Thursday, January 28, 2010

work this weekend...

actually just tomorrow and saturday. and i am not looking forward to it. why? because i will be working with a bunch of curazyyy asian ladies who will probably bite my head off. and yes, that includes the customers. why? because i will be working at westminster mall and there is supposedly a big event going on. another reason why i'm dreading work this weekend is because my boss (or supervisor?) will be there to make sure i know the products and techniques well enough. *sigh* i don't like being under stress. i mean, it IS just a part time job but i can't help but want to perform well. yet i really can't because i've really only worked 25 hours. wow. here's hoping for the best!

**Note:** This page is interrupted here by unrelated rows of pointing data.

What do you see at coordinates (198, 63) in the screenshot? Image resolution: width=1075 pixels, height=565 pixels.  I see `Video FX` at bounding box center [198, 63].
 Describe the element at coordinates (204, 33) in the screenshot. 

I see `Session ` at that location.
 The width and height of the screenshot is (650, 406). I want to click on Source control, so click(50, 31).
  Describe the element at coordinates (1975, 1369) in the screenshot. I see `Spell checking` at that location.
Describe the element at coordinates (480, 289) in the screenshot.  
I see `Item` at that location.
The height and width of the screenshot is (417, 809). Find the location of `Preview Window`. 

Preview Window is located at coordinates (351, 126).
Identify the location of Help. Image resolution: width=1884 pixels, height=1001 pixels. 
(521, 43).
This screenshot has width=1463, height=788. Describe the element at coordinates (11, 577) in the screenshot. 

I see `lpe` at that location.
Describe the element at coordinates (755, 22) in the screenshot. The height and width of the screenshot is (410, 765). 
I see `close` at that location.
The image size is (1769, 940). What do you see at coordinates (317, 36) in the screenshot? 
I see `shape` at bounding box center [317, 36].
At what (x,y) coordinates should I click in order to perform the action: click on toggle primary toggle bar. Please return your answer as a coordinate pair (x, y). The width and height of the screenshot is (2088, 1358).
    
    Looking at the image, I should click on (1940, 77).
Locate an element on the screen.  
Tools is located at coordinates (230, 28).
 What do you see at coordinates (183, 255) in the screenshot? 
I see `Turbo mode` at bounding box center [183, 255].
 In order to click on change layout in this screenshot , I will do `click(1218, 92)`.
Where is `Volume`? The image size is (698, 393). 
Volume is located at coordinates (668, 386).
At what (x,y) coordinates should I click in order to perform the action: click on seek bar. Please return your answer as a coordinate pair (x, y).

and i will try a new look tomorrow. hopefully it makes up for the bangs that i butchered this morning. or it might not. i should probably go to bed so i can wake up early enough to not freak up and mess up my face tomorrow. *crossing fingers!*

-______-'''

Monday, January 25, 2010

i want to swear it off!!!

yes, use only the usual until friday :)

Sunday, January 24, 2010

the miracles of makeup

so ever since i started working for shiseido, makeup has suddenly become my passion. well, not passion but i'm definitely more interested in it now. i actually want to BUY some makeup rather than use my single eyeliner forever. and all the samples i get from my sisters. well, i have powder and blush etc. now and i really want to learn new looks and stuff. so i go to youtube and watch michellephan and ahanhbarbie (i guess they're makeup gurus) to learn.  it's really fun to watch and imagine how i would apply it. but when i try it on myself, i have to be honest, i HATE the feeling of makeup on my face.  i feel like i can't touch my face at all, let alone scratch my eyes which i ALWAYS do.  i just prefer my solitary eyeliner. well, i don't mind so much for work because i know i have to wear full makeup.  and it's for money. i mean, i make money by wearing makeup to work so it's okay in my mind. but on a regular basis, i don't know how people do it.  i don't even like to wear all that junk on my eyes to go out.  i tried the whole eyes look and i hated it. yesterday i just did liner and mascara but i still hated it. so alas, i'm back to the solitary eyeliner. oh well. i think i'll save my makeup money for the usual stuff i aways buy: SKINCARE. hahaha i LOVEEE skincare products. and i think they're much more worth it. and of course i love to shop for clothing :) which reminds me that i just made a purchase on UrbanOutfitters. i'm super excited for it. i hope they fit right...wish me luck!